____ Source data
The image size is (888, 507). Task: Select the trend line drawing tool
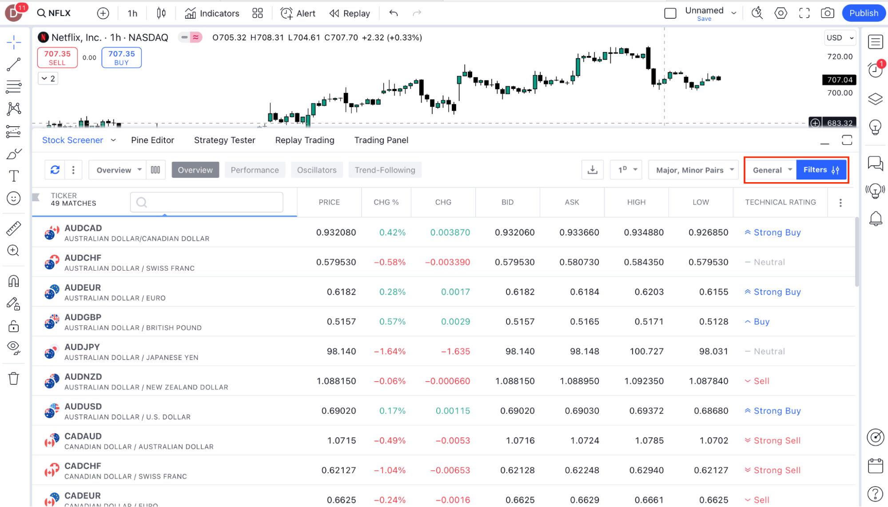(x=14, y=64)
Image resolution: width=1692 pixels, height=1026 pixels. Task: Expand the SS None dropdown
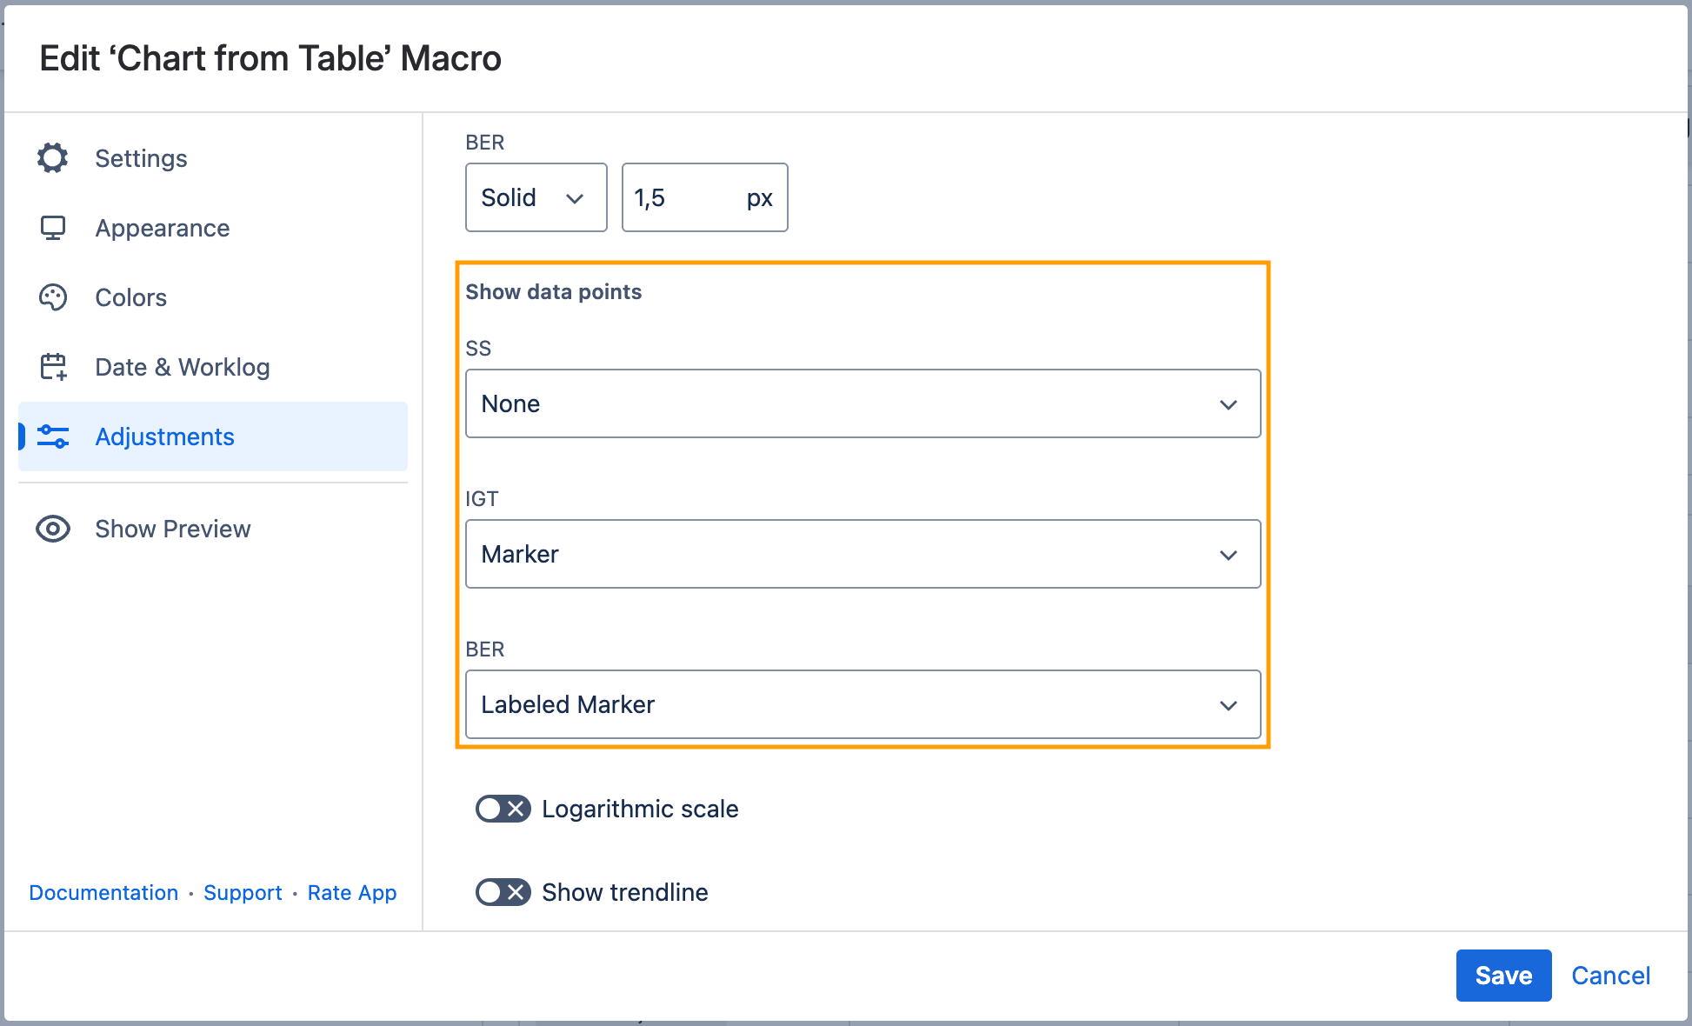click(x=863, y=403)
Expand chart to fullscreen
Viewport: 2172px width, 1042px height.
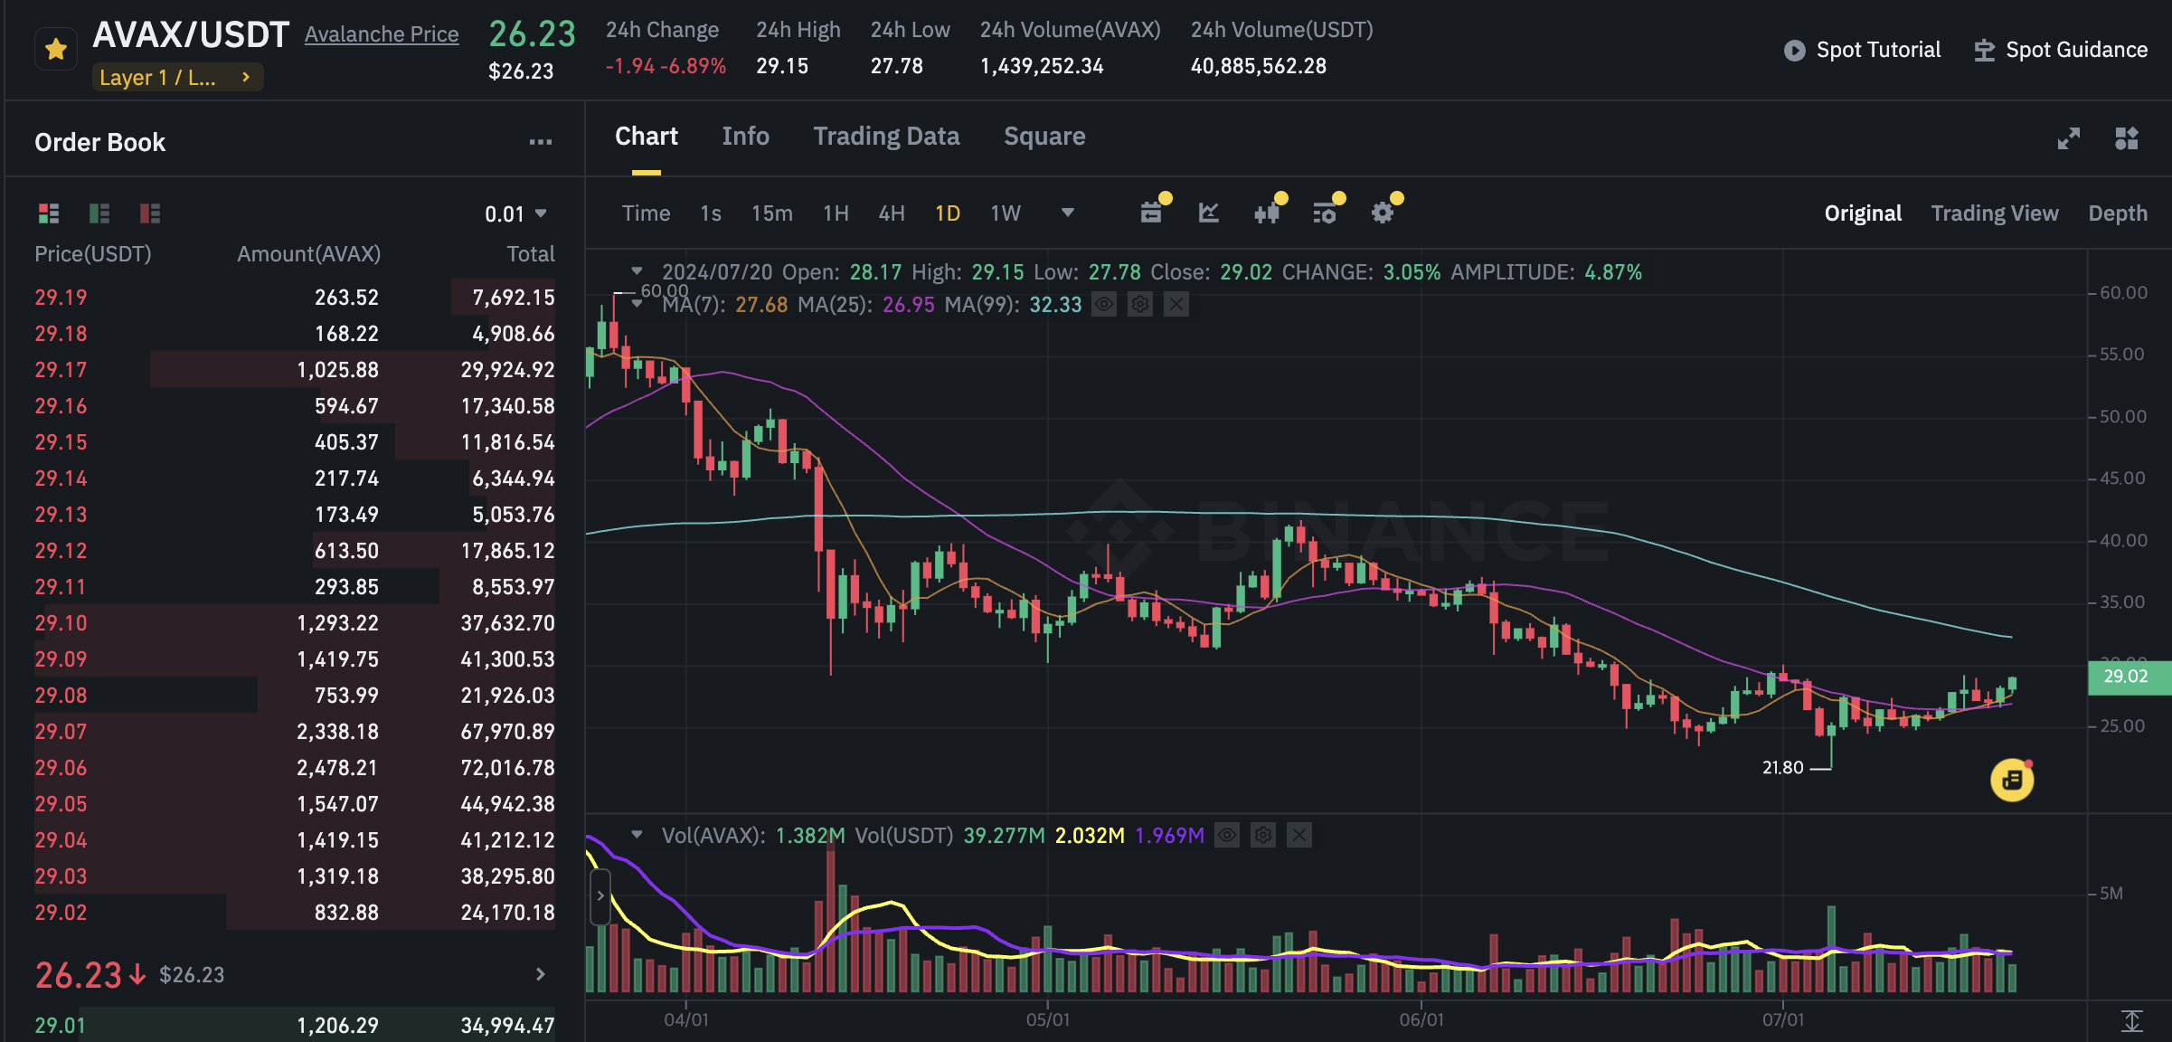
________
How to complete this task => Return the lines above exactly; the images are not part of the copy.

Completed task =>
The image size is (888, 507). Task: Select the trend line drawing tool
(x=14, y=64)
Image resolution: width=1692 pixels, height=1026 pixels. Task: Expand the SS None dropdown
click(x=863, y=403)
Expand chart to fullscreen
Viewport: 2172px width, 1042px height.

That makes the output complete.